▶ [ZU ERLEDIGENDE AUFGABEN]:
a: Nenne alle Quellen, die im Text über Aphasie in der Klammer am Ende angegeben sind.
b: Setze den Text über Aphasie nach seinem letzten Satz fort.

▶ [ZITIERTER TEXTAUSZUG]:

Wie oben erwähnt, wird Aphasie durch neurologische Erkrankungen verursacht. Um eine annähernde Vorstellung davon geben zu können, warum Aphasikern Sprachverarbeitungsprozesse nicht zur Verfügung stehen und dadurch die genannten Symptome zeigen, ist es notwendig, kurz darzustellen wie die Nerven-Netzwerke im Gehirn arbeiten.
Das zentrale Nervensystem umfasst das Rückenmark und das Gehirn. Für unsere Zwecke ist das Gehirn ausschlaggebend. Dort ist das zentrale Nervensystem aufgeteilt in Nervenzellen („graue Substanz“) , die sich in der 1,5-5 mm dicken Großhirnrinde befinden und in Nervenfasern („weiße Substanz“), die darunter im Innern des Großhirns liegen und dieses mit anderen Teilen des Nervensystems verbinden. Bei einer Aphasie handelt es sich meist um eine kortikale Läsion, das bedeutet eine unmittelbare Schädigung der Sprachzentren in der Großhirnrinde oder seltener um eine subkortikale Läsion unterhalb der Großhirnrinde, bei der die Verbindungen zwischen den Sprachzentren unterbrochen werden (Tesak 1997: 38, 48, Huber, Poeck & Weniger 2006: 94, Roche Lexikon Medizin 2003).

▶ [AUFLISTUNG DER DATENSÄTZE]:

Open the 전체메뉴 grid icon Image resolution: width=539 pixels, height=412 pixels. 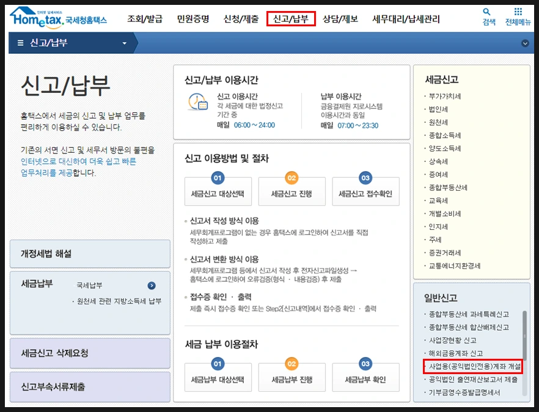[x=519, y=11]
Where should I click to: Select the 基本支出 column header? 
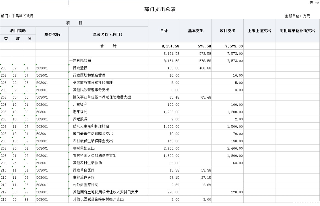195,31
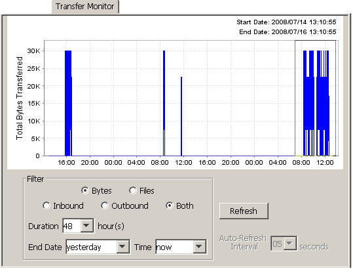Open the Auto-Refresh Interval dropdown

point(289,243)
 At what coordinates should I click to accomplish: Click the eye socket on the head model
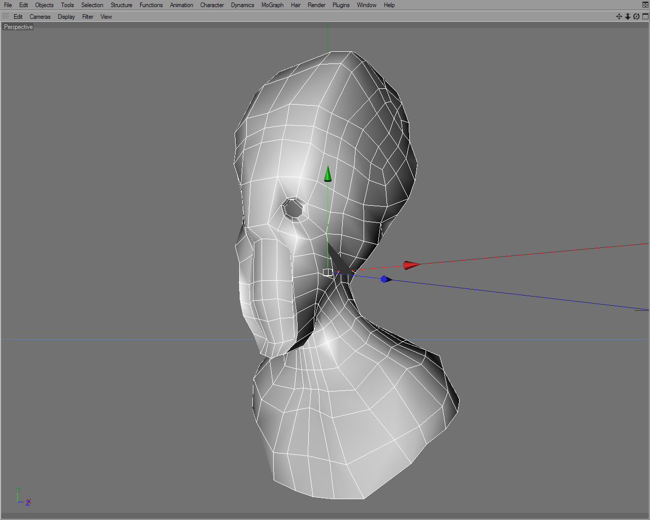(x=294, y=209)
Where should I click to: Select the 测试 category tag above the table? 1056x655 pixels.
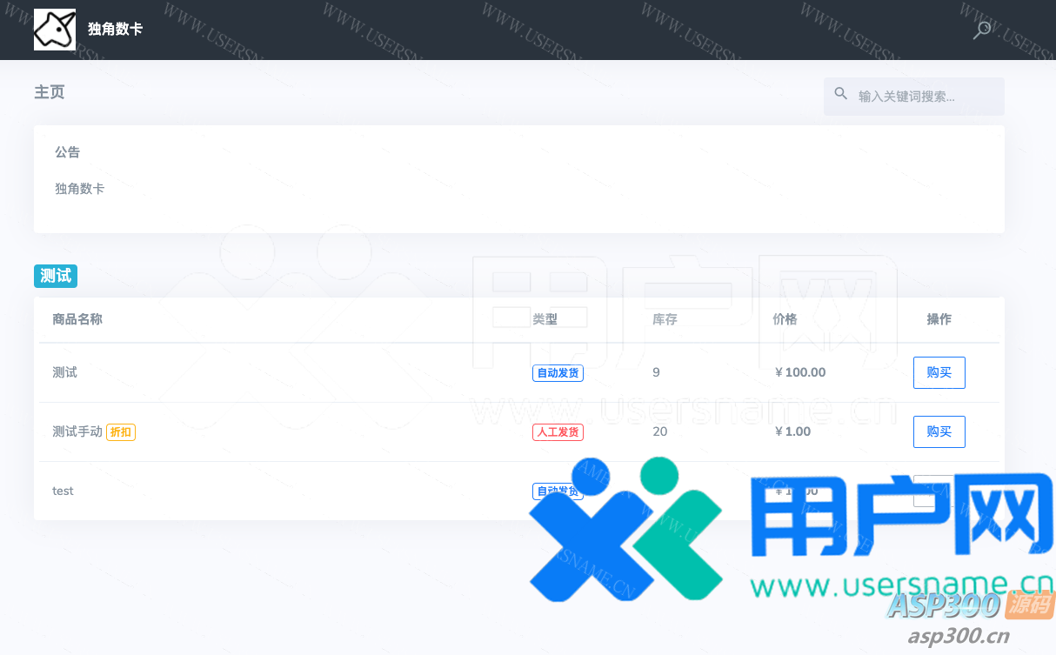click(x=56, y=276)
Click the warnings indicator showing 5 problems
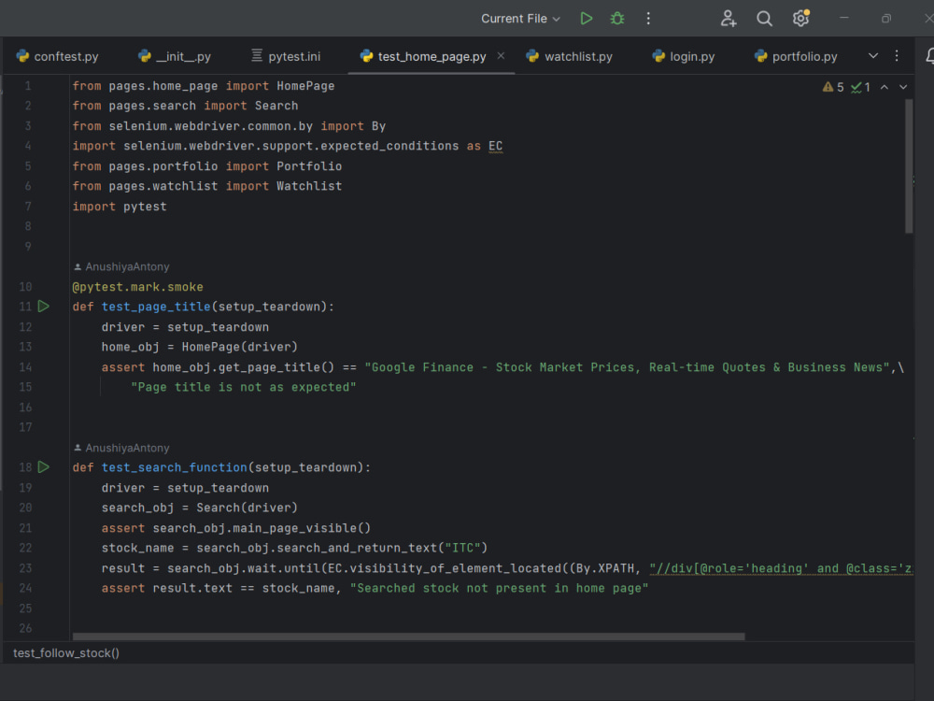 pyautogui.click(x=833, y=87)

▶ [ANTWORTEN JE AUFGABE]:
a:
- Tesak 1997: 38, 48
- Huber, Poeck & Weniger 2006: 94
- Roche Lexikon Medizin 2003

b:
Die phonologische, morphologische, semantische und syntaktische Sprachverarbeitung basiert auf chemischen und elektrischen Signalen neuronaler Netzwerke. Die grundlegenden Mechanismen dabei sind, wie bei allen Nerventätigkeiten, Erregung und Hemmung. Sprachliche Informationen werden im Gehirn von Nervenzelle zu Nervenzelle weitergeleitet. Entlang der Nervenfasern geschieht dies durch elektrische Impulse und an den Kontaktstellen zwischen den Zellen, den sogenannten Synapsen, durch chemische Trägerstoffe. Diese Neurotransmitter können abhängig von ihrer Zusammensetzung entweder eine Stimulierung oder eine Hemmung der Information bewirken. Vermutlich sind bei Aphasikern Störungen dieser Kontrollprozesse aufgrund geschädigter Neuronen im Bereich der Sprachregionen ein grundlegender Faktor (Lutz 1992: 29). Offenbar werden fehlerhafte Sprachprozesse durch eine gestörte Informationsübertragung verursacht.